_Problem statement_
For each statement, say yes or no to whether it agrees with the transcript on building a community below, and quote the transcript's deciding words. (a) A Facebook group is offered as one possible form of a community. (b) The transcript says there are only a few ways to set up a community. (c) Keap has Facebook groups.

_Extracted text_

..........

I do have some mad chemist there right now. Yeah, it's right on it.
It's impressive. I'm here for it. Go be a chemist. Okay. Ramon, here we go. Here's another question. How do you decide what type of community you want to build? Because I think people get nervous. Actually I get nervous all the time, I should say about what do I even have to talk about? Why would anyone want to join my community?
Great question. I think a few things come to mind for me. Let's define community, meaning there's many ways to do it, but let's take, and should we get a bit technical? Maybe a community could be a Facebook group.
Okay. Community could be a Facebook group. There's a billion ways to do it, but let's start there. Keap has Facebook groups that I'm in for that matter, and those listening, if you need help, you should join, but I can't help you. I go there for help. Have a Facebook community. Great question Crystal asked, what should I do in there? Few things to start out with. One, you have knowledge in your head right now. That's one. Those of you who are saying, “Ramon, I ain't got nothing." You do, but I'll take that.

..........

_Excerpted records_

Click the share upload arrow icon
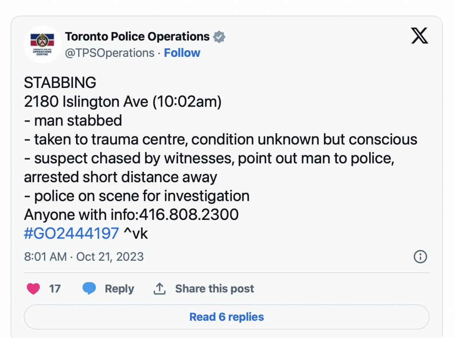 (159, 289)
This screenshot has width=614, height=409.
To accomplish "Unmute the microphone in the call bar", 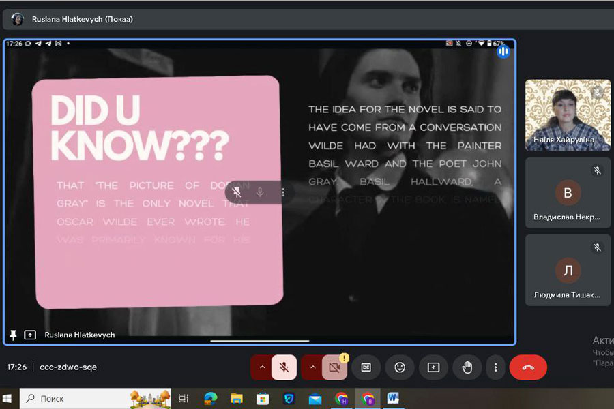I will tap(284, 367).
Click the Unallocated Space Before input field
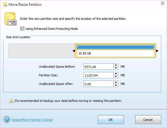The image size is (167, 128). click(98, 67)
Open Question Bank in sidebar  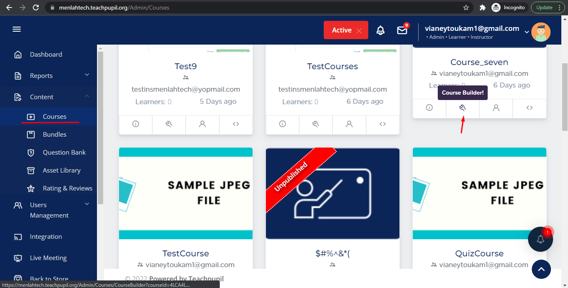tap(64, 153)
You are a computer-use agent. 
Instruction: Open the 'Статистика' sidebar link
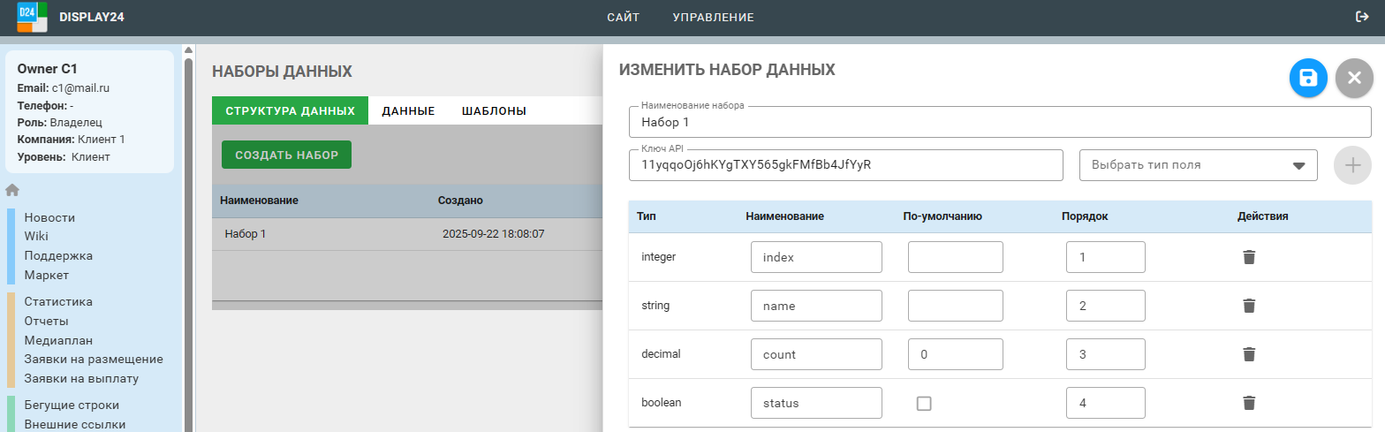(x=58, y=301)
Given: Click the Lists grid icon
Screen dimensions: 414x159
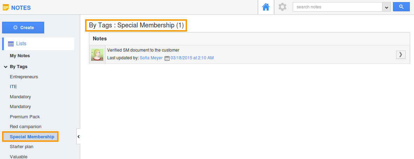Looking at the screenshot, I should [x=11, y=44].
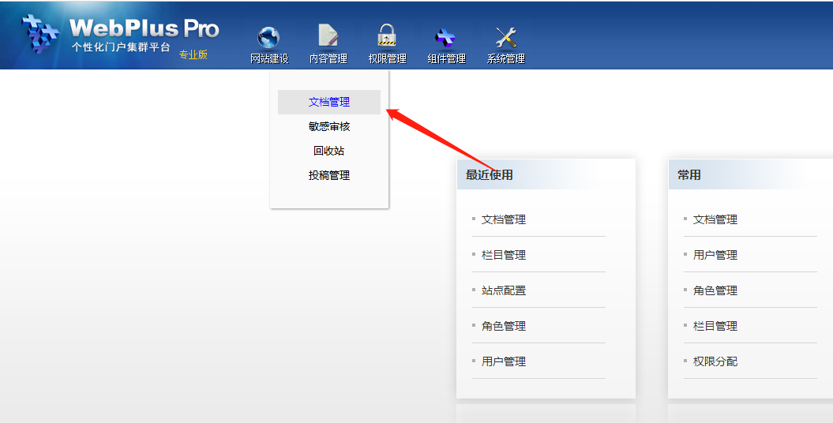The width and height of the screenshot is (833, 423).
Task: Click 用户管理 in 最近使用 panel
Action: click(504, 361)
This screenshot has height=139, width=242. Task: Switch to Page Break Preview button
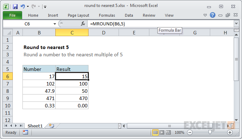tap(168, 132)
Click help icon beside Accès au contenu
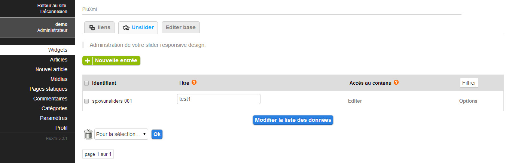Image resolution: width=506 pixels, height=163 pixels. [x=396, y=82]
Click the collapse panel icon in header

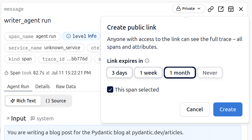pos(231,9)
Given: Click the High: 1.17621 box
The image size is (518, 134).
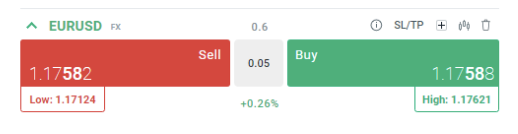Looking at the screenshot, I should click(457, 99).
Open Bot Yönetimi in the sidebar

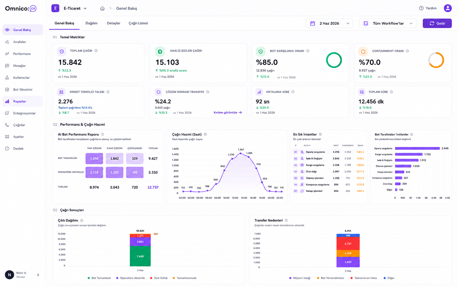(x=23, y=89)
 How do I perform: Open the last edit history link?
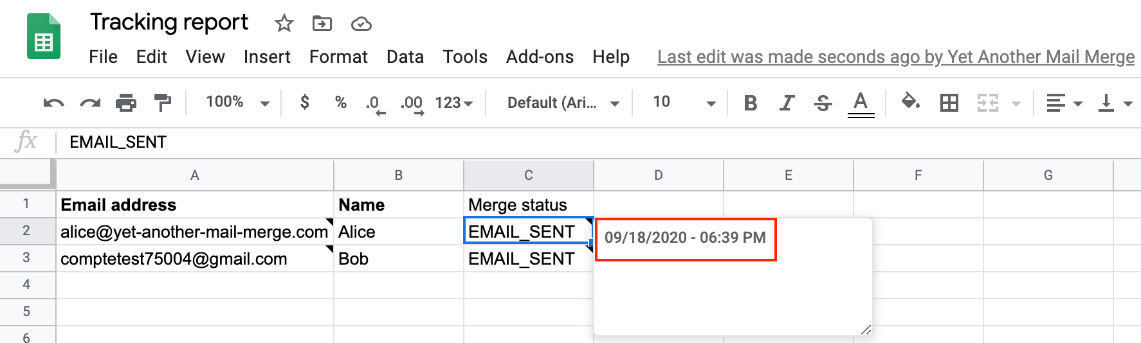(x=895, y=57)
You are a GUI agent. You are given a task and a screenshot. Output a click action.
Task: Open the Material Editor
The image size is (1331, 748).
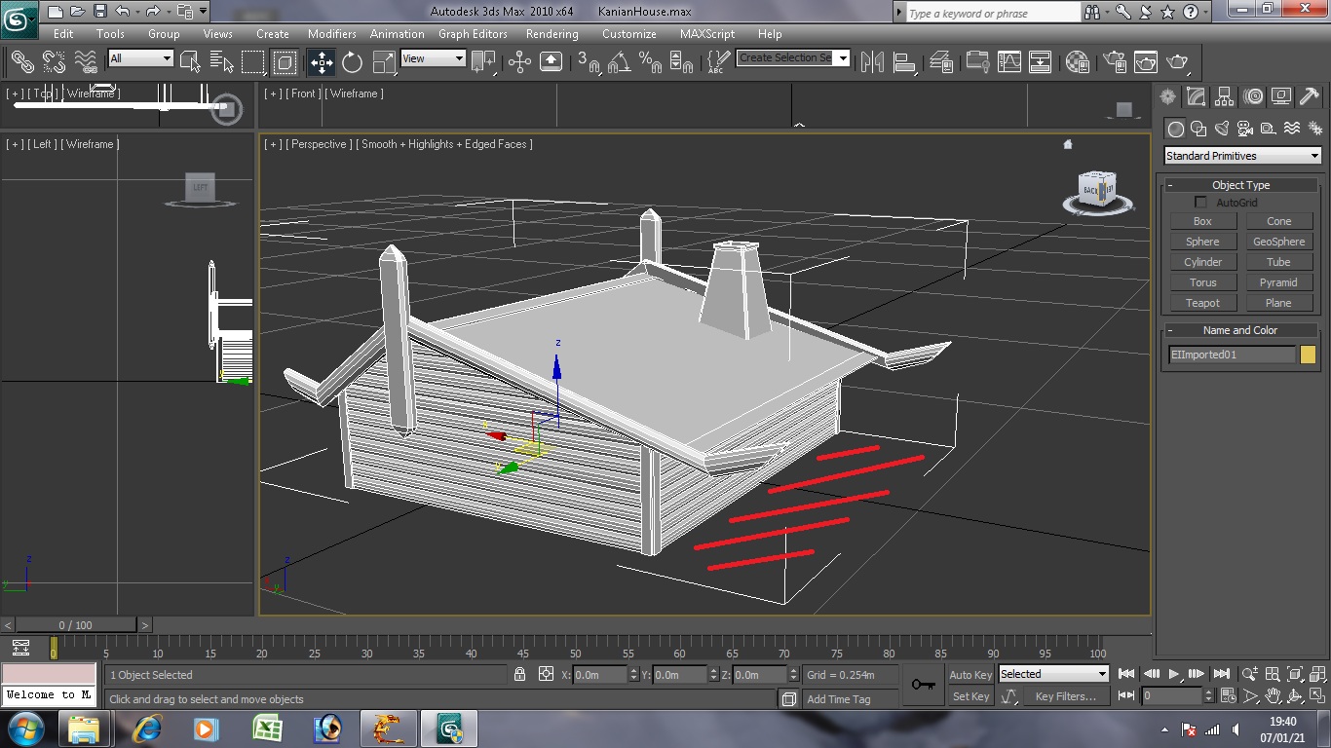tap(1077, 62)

..........

_Response_
(a) Yes: "Maybe a community could be a Facebook group."
(b) No: "There's a billion ways to do it, but let's start there."
(c) Yes: "Keap has Facebook groups that I'm in for that matter"